** Material supplied **
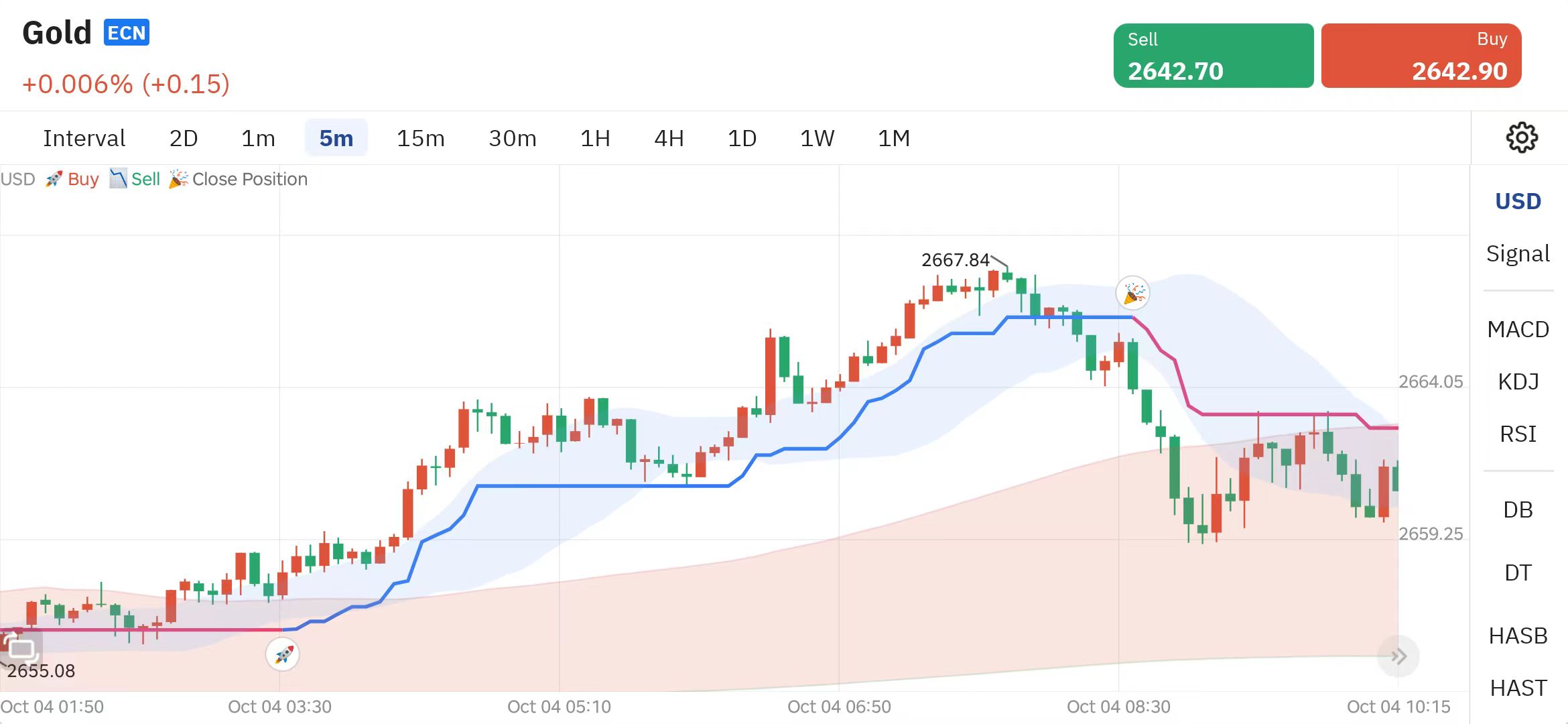Click the rocket buy signal marker on chart
Screen dimensions: 1568x724
283,654
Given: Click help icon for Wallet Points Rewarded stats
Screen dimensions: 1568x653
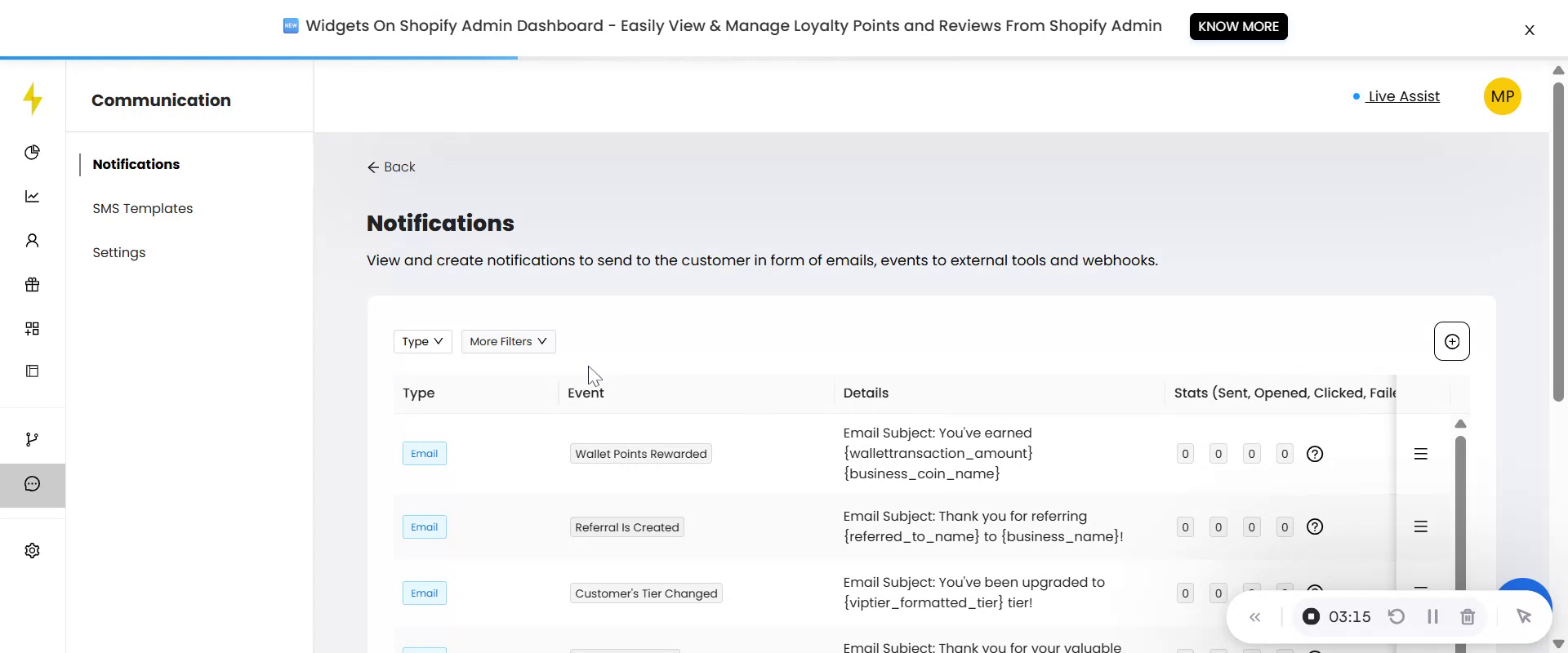Looking at the screenshot, I should 1314,455.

** Work to be completed **
Print exactly, and only, the lines from the line containing "Given: Click help" to the last line of the material above, with every picture left out.

** Written response **
Given: Click help icon for Wallet Points Rewarded stats
Screen dimensions: 1568x653
Looking at the screenshot, I should 1314,455.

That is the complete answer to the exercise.